With hospital ethics committee approval and informed parental consent, paediatric patients presenting for cardiac surgery were prospectively randomized into two groups. Block randomization was performed by the anaesthetic assistant immediately before anaesthesia, and the anaesthetist was then informed of the technique to be used. In the landmark group, cannulation of the right internal jugular vein was attempted using a Seldinger wire technique guided by traditional surface landmarks. In the ultrasound group, a Baird Site-Rite 3 ultrasound probe with attached needle guide (Dymax Corp., Pittsburgh, PA, USA) was used (within a sterile sheath) to assist cannulation of the right internal jugular vein, using the same Seldinger wire technique. All procedures were undertaken by one of three consultant paediatric cardiac anaesthetists, all of whom had some experience of using the ultrasound probe. The amount of previous experience varied, but the least experienced operator had performed five cannulations with the ultrasound probe before the start of the study.

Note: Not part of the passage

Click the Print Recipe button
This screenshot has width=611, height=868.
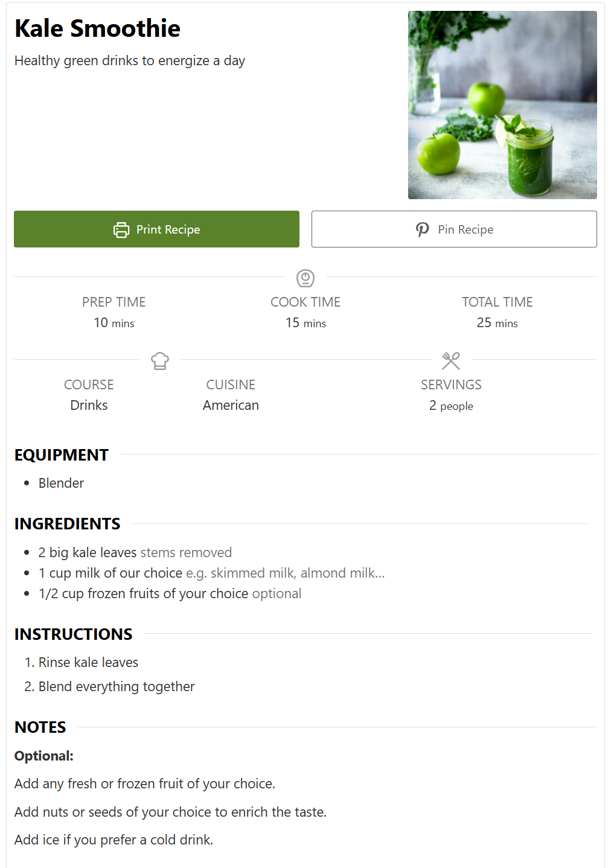click(156, 229)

Head-down position and hepatic compression were used to distend the jugular vein. The time from the moment of needle insertion through the skin to the time at which the guide wire was successfully placed within the internal jugular vein was measured. The attending anaesthetic assistant noted the time and recorded the occurrence of any complications. No time limit was set, but the procedure was recorded as a failure if right internal jugular cannulation was abandoned and an alternative site was used for central venous cannulation.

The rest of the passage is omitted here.